I hate to see yet another product become "a better twitter for ____." You'll
get more press if you actually solve a real business problem in there.

How about making it integrate with ticketing systems, so that it's
automatically updated? How about integrating with version control, so that
commit messages share the story?

Obviously these things are developer focused, but these are the things that
get missed in apps like this. Tell me what I'm doing, not the other way
around. (obviously I should be able to talk too.)

------
WonkoMeatJimp
Visualize failure, and then don't do that. I suggest you immediatley start
creating innovative features that will set you apart from the rest of the
crowd. You only get one real chance at a flash point and potential customers
need to see what sets you apart from everyone else. I would focus all my time
on the features that you feel will solve enterprise microblogging.

------
petervandijck
If you want people to actually use it, drop the 30-day trial thing. I'm not
gonna try out a new tool with a 30-day trial and no further pricing info.
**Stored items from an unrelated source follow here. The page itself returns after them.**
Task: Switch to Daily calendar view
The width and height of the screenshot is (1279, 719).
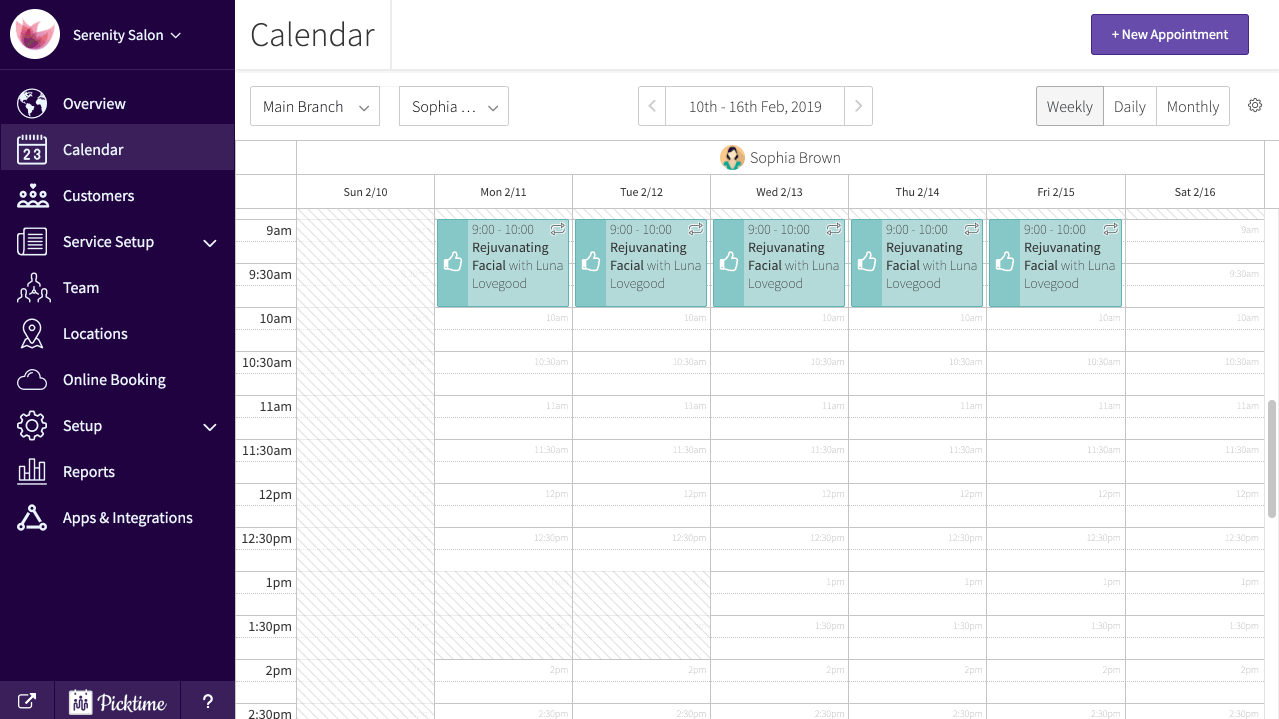Action: tap(1129, 106)
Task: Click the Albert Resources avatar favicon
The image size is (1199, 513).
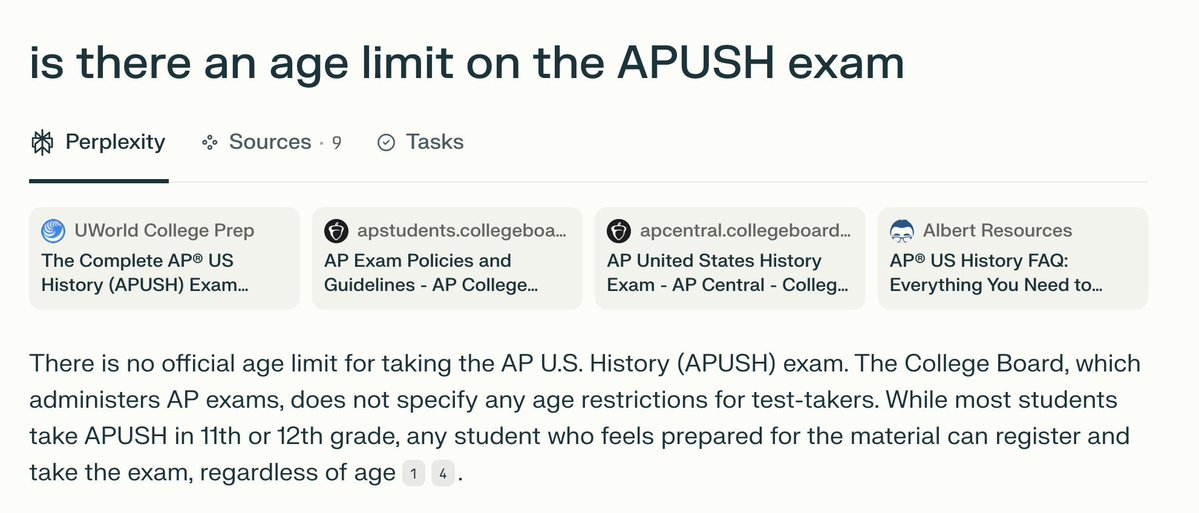Action: pos(902,231)
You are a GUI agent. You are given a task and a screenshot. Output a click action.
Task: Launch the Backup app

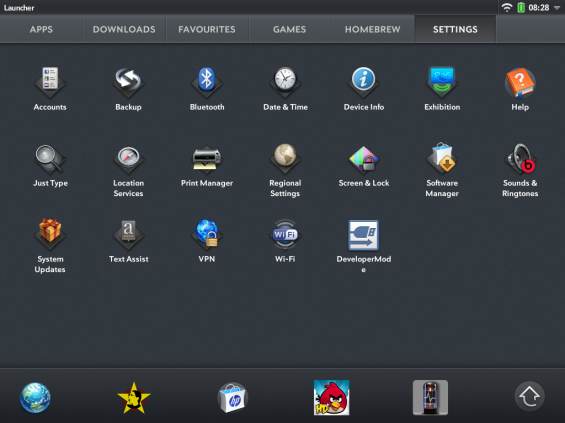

If you can't decide on pricing for now, just say "free during beta". Drop the
pricequote thing too, you're not selling expensive enterprise software (if you
are I wouldn't want to use it).

------
roundsquare
Very interesting. You can really just click and get started it appears.

Question (and this is probably going to show my ignorance): How do you make
money on this. I thought most web startups made money through ads or selling
stuff... you don't appear to do either.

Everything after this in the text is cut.